▶ [Document excerpt]:
※ ※ ※

Yeah i can understand that this may not be a priority to some... however i just feel that having that ability to change my stance width even slightly would be great. After all its all about rider feel.


----------



## ashraff (Feb 23, 2018)

neni said:


> Just write to Burton customers service. They'll send you those discs.
> 
> 
> 
> I'm the contrary. I feel the difference of 1cm stance width immediately. Feel constricted. Few degrees of angle shift? Idk. Honestly? I have to look up angles alla time. Can't memorise them. it's something around 18/6, but wouldn't be surprized, if on some boards, it's 15/3 or 18/3 or 15/9. Dunno. All fine. But I surely know that every board has 58.5cm stance width cos any other number feels odd


Yeah i've written to Burton about 6 days ago and yet no reply. So am wondering if i need to write to them again or go elsewhere if necessary. What say you?


----------



## wrathfuldeity (Oct 5, 2007)

another alternative to find the disc

https://www.fixmybinding.com/


----------



## neni (Dec 24, 2012)

ashraff said:


> Yeah i've written to Burton about 6 days ago and yet no reply. So am wondering if i need to write to them again or go elsewhere if necessary. What say you?


Maybe call? Dunno how US custommer service usually works... Euro one is reliable and answers within few days.


----------



## freshy (Nov 18, 2009)

ashraff said:


> Hi all,
> 
> Just bought my first board and bindings... Got myself the Yes Typo and Burton Malavitas.
> 
> ...


Ugh, I suppose there are no snowboard shops in Malaysia hey?

※ ※ ※

▶ [Supplied material]:
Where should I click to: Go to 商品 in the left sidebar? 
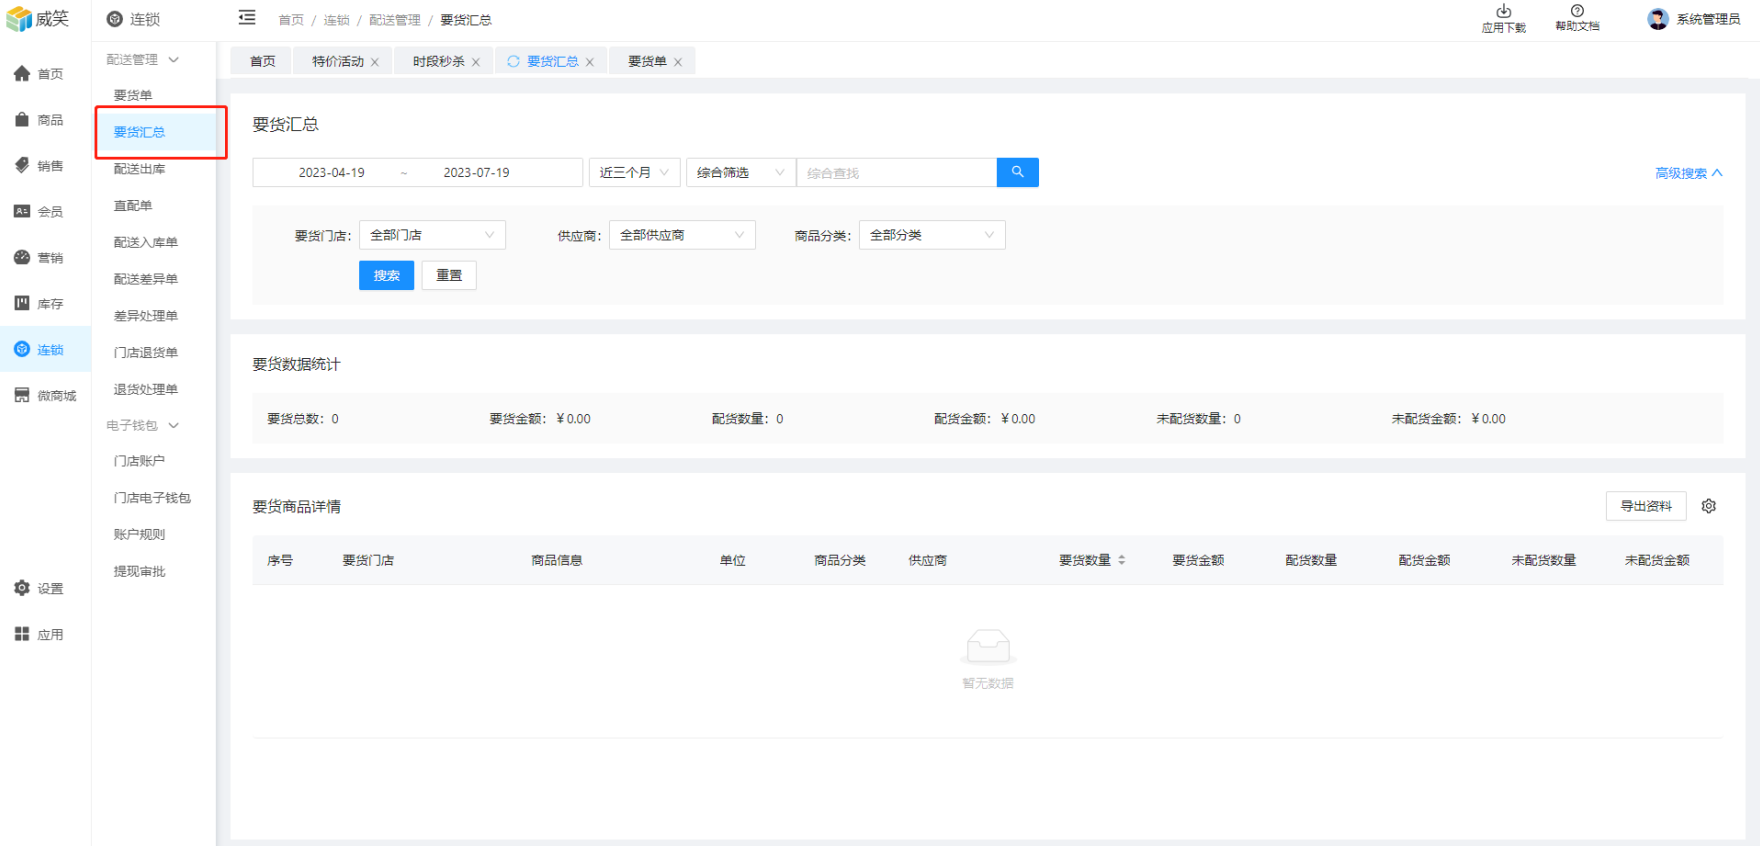click(x=40, y=120)
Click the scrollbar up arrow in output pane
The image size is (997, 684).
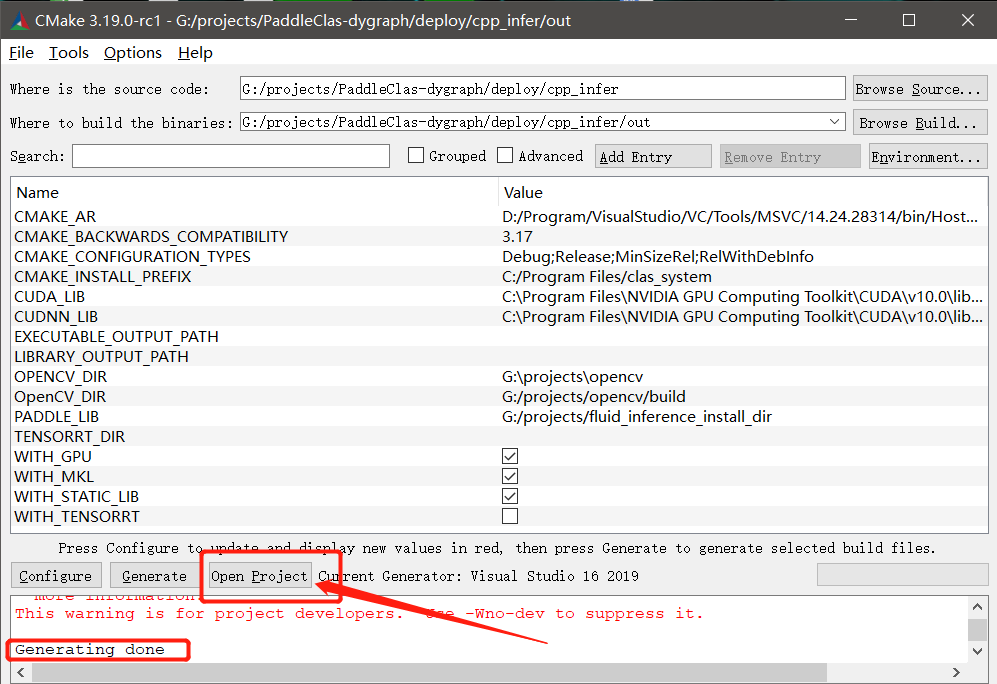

※ ※ ※

▶ [Set problem]: Retype the part of the snowboard binding thread starting with "Yeah i can understand" and going on through "you those discs.", with every character unchanged.

▶ [Written answer]:
Yeah i can understand that this may not be a priority to some... however i just feel that having that ability to change my stance width even slightly would be great. After all its all about rider feel.


----------



## ashraff (Feb 23, 2018)

neni said:


> Just write to Burton customers service. They'll send you those discs.